If I think a conversation is going that way I opt out of it as it's not worth the aggro. If you are stuck in it and people try and change the discussion reiterate what you are saying in a calm way. Don't allow yourself to get sidetracked and keep bringing it back to the original point.
Easier said than done I know but it does work to take the heat out of it. Another trick is to lower your voice to a soft level and you will find most times they will too. I did this when a sister and my mother verbally and aggressively attacked me. Their eyes were snapping like jackels and it was awful. My sister kept winding herself up even more but my mother calmed right down after I refused to get angry. At the end they both ran out of steam. I turned to the sister and said 'I don't know you' then turned to my mother and said 'I don't know you either'. I didn't talk to either of them for over 3 months. They never tried it again Ok I was in an awful state afterwards but they never knew that.
The point I am trying to make is while you can't control how others react you can control how you do. x
Thanks for you help, Hypercat54. That quote is brill lmao. I almost feel like I'm losing something if my friend says something provocative, like I should correct him/her or defend myself. But I guess its not worth the headache.
For a long time I could crush people in arguments, I could make a grown man cry. I was quick and brutal, I took no prisoners.

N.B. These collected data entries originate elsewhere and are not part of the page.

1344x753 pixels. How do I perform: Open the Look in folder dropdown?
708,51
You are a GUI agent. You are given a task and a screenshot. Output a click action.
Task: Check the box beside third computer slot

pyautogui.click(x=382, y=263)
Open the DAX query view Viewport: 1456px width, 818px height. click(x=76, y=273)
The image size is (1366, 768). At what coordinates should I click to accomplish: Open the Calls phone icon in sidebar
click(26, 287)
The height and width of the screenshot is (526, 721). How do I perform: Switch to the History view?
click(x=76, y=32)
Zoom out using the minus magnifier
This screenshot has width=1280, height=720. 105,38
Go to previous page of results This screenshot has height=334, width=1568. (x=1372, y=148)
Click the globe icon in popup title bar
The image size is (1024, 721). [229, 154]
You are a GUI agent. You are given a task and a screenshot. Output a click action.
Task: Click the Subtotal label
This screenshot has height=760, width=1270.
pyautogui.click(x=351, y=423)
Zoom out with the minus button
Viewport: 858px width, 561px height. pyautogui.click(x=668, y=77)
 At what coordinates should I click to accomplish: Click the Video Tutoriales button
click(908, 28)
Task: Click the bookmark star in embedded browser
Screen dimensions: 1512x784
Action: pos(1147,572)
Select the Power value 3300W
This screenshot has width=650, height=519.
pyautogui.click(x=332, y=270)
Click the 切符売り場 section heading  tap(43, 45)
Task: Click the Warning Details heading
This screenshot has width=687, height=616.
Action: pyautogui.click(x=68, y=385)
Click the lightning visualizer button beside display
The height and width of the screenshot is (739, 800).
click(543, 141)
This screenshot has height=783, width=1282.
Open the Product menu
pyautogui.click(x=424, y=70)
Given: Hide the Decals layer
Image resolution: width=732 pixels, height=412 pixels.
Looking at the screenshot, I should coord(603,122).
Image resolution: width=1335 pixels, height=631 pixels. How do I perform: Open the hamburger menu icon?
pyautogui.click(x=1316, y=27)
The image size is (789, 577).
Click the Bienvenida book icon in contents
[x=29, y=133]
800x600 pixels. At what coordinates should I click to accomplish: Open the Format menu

This never made me feel good. I have worked on acceptance and rational thought. Now I listen, then evaluate. I use logic to guide my response.
Here’s a tip:
An argument can only be won by facts. Add emotion to an argument and you have lost. If what is presented is emotion, it’s probably not worth a response. Control only yourself and differentiate between opinion and fact.
This wisdom is free but it is very powerful. It is the pebble in the masters hand.
That a brilliant plan for arguing with intellectuals, or when your audience is full of logical people. Its what I try to do, but just by watching Question Time you see that the "liberal" arguments that stoke up the most emotion generally get the loudest applause. Unfortunately most people (including myself at times, but only rarely) succumb to their emotions during a debate
That's true, but people don't fall into categories of appreciative and unappreciative that easily. I stay with the friends that support me, but even then people can be inconsiderate
I just try to remind myself that an empty vessel makes the most noise, keep to what you feel is correct and stand by your opinions and most of all remember that another persons opinion is just that, an opinion not fact, they’re opinions are not more relevant than yours and are not necessarily correct. In the end there’s nothing wrong with you stating that they are entitled to their opinions but you do not agree. I used to be like you I hated confrontation and would bow down to others, it lowered my self esteem so much that now I am ferocious in defending myself and my right to speak and have an opinion.Hope this helps.Have a nice night and take care.